更新日:20050821

1)データベースの作成・研究
医薬情報管理による医薬品の安全性の確保をめざして、副作用と中毒に関する症例報告の独自のデータベース(CARPIS:Case reports of Adverse Reaction and Poisoning Information Services)の作成及び研究を行っている。本データベースは、国内で報告された副作用と中毒に関する症例報告を収集し,独自のデータベースとしたものである。1987年より作成を開始し、現在約20,000症例を収録している。原因となった薬の般名や商品名はもちろんのこと、副作用の症状や原疾患などからすぐに該当論文を検索し、参照することができる。 現在、本データベースの薬剤疫学への応用を進めるとともに、インターネットへの情報公開を行っている。
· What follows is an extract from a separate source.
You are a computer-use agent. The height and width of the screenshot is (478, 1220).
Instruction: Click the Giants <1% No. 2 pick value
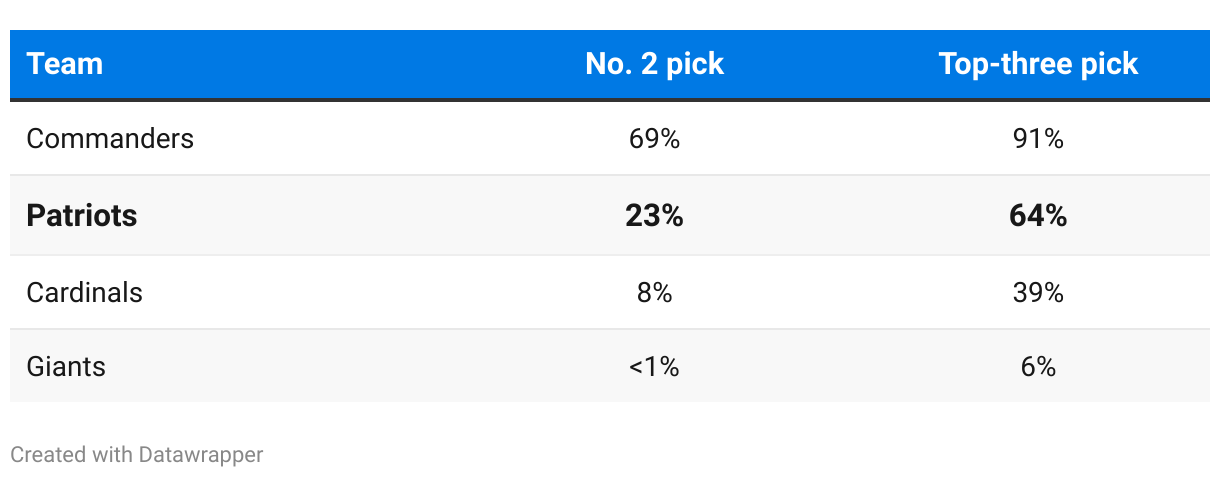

2)医薬品副作用情報データベースを利用した副作用危険因子の探索
 発生頻度の低い副作用の危険因子を見いだすには、母集団の大きなケースコントロール研究を行うことが、最も合理的な方法である。しかし、この方法はコストも多くかかり、期間も長期に及ぶため全ての副作用で実施することは難しい。そのことが希な副作用の危険因子を解明する上で大きな妨げになっている。我々は、18年にわたって副作用の症例報告を収集し、データベースCARPISを作成してきた。集積された副作用症例は、約32000症例となり、発現頻度の低い副作用も統計学的な検討ができる症例数が収録された。CARPISは副作用症例のリファンレンスデータベースとしてのみならず、ファクトデータベースであり、患者背景はもちろんのこと原因薬の構造などの情報も含まれている。そこで、CARPISを副作用症例のコホートデータベースとみなしたケースコントロール研究を用い、希な副作用の危険因子(患者背景、原因薬の特徴など)を探る方法論を考案した。この方法を種々の副作用に適応することによって、今まで全く知られていなかった中毒性表皮壊死壊死症(Toxic Epidermal Necrolysis:TEN)やスティーブンス・ジョンソン症候群(Stevens-Johnson Syndrome:SJS)の危険因子を明らかにすることが可能となった。
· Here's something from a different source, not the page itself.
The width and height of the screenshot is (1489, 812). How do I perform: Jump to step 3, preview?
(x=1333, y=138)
3)医薬品副作用情報データベースを利用した副作用診断の試み
 在宅や薬局における患者対応の現場においては、患者とのやりとりや観察のみから副作用の可能性があるかどうかの判断、すなわち副作用診断を要求される。我々は今まで、自覚症状の評価方法として、感度と特異度に焦点をあて、ROC曲線を応用して5段階に数値化したものを利用していた。しかし、この方法ではその自覚症状が有った場合は、判断材料として利用できるが、その自覚症状が無かった場合には、何の情報も得ることができなかった。一般に、医師が問診や聴打診で行う理学診断では、その症状が有る場合はもちろん、無い場合にも除外診断の情報として利用されている。そこで、現在までの研究結果を基に、副作用症例報告に記載されている患者の自覚症状の発現頻度より感度と特異度に加え、尤度比を算出して統計学的に評価した。これにより、各自覚症状が、副作用を診断する上で、有力な手がかりになるかどうかを数値で表現することに成功した。これらの情報は、特に患者情報の少ない在宅や薬局における患者対応の場面では非常に大きな力を発揮すると考えられる。これは、薬剤師による副作用診断を行うためには非常に有用であり、薬剤師が副作用を早期に発見し、防止対策をとり、医療に貢献する上で大きな役割を果たすと考えられる。